Question

Determine the concentrations of MgCl2, Mg2+, and Cl− in a solution prepared by dissolving 2.52 × 10−4 g MgCl2 in 2.00 L of water. Express all three concentrations in molarity.

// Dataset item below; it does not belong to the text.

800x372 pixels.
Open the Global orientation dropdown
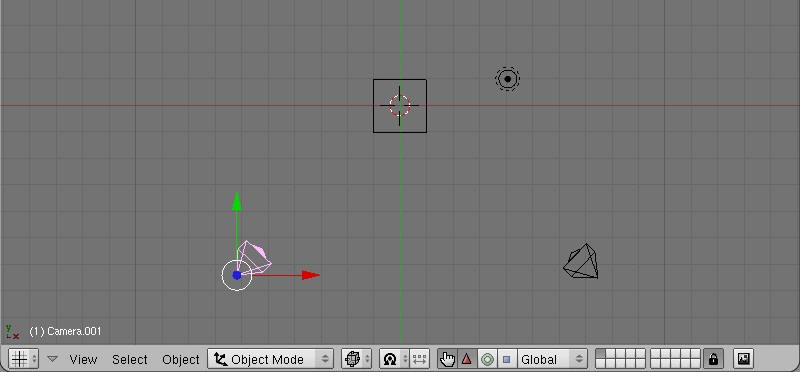(552, 359)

Additionally, express the concentrations of the ionic species in parts per million (ppm).

Answer 1

Step-by-step explanation:

Given parameters:

Mass of MgCl₂ = 2.52 x 10⁻⁴g

Volume of water = 2L

Unkown:

Concentration of MgCl₂ =?

Concentration of Mg²⁺ = ?

Concentration of Cl⁻ =?

Solution:

Concentration is defined as the number of moles of a solute contained in a solution.

Concentration =
`(number of moles )/(volume)`

To find the number of moles"

number of moles =
`(mass)/(molar mass)`

Molar mass of MgCl₂ = 24.3 + (2 x 35.5) = 95.3g/mol

number of moles =
`(0.000)/(molar mass)` = 0.000252moles

Concentration of MgCl₂ =
`(0.000252)/(95.3)` = 2.64 x 10⁻⁶moldm⁻³

from the formula of the compound;

1 mole of MgCl₂ contains 1 mole of Mg²⁺

Therefore, 2.64 x 10⁻⁶moldm⁻³ of MgCl₂ will contains 2.64 x 10⁻⁶moldm⁻³ of Mg

Also;

1 mole of MgCl₂ contains 2 mole of Cl⁻

2.64 x 10⁻⁶moldm⁻³ contains 2 x 2.64 x 10⁻⁶moldm⁻³; 5.29 x 10⁻⁶moldm⁻³

Expressing in ppm;

1ppm = 1mg/L

2.64 x 10⁻⁶moldm⁻³ to mg/L for Mg²⁺

2.64 x 10⁻⁶moldm⁻³ = 2.64 x 10⁻⁶moldm⁻³ x molar mass(g/mol)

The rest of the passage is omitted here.